Much like cars and the Nurburgring most bikes see a fair bit of cobble action during their development, and the Ridley Orion’s seat-tube proudly bears a “Tested on Pavé” sticker – a reminder of Ridley’s Flemish origins. The Orion C20 sits in Ridley’s Endurance range, although the fact that it shares that tag with half the bikes that Ridley makes tells you something about the company’s focus.

Frame and fork

We’re not sure that white would be our first choice of bike colour for a cobbled spring Classic, but the Orion is certainly a handsome bike out of the box that’s sure to draw covetous glances.

With a boxy, octagonal-section down-tube and top-tube and a short, tapered head-tube, the Orion promises a fast ride despite its rough road leanings. Ridley are still using a conventional threaded bottom bracket, which is starting to look a little old fashioned these days and limits how wide the down-tube can get. And the chainstays are relatively slender too.

Ridley has used wishbone-style seatstays, with a single tube running from the seat cluster to the rear brake which then splits into the two stays. It’s a sleek design, a quality that it shares with the rest of the frame even though all the cables run externally. There are barrel adjusters on the gear cable stops on the down-tube, but you might want to add in-line adjusters to the cables, which some riders find easier to reach and can also be less fiddly to operate on the fly.
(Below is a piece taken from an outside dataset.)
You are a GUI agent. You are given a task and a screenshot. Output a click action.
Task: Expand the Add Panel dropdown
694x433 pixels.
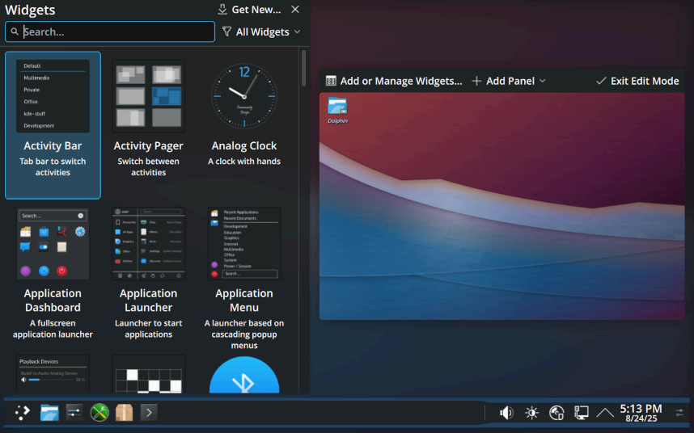(x=509, y=81)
Up front is a graceful curved fork. It looks the part and is supple on poor surfaces, although the carbon only goes as far as the legs – there’s an aluminium steerer rather than the lighter, stiffer full carbon types which are offered elsewhere for the same money.

The kit

Shimano’s Tiagra group is par for the course at this price, and the Ridley packs the full set, including the brakes which are a cut above the various off-brand callipers often found at the carbon entry-level.

It would have been nice to see a hint of 105, but Tiagra is what we’d expect – 105 is a bonus if you can get it. There’s very little wrong with the current generation of Tiagra unless you’re troubled by the exposed gear cables. In terms of function there’s little to tell the levers apart from their costlier brethren.

Ridley has opted for a compact chainset and a 12-28 cassette, which is a sensible range of gears for all but the most extreme riding situations. Ten cogs at the back means reasonably small gaps between them, too. Strong riders or flatlanders might want a slightly higher range but changing the cassette is no big deal. You can get the Orion with a triple chainset if you need more range too, though naturally there’s a weight penalty for this option.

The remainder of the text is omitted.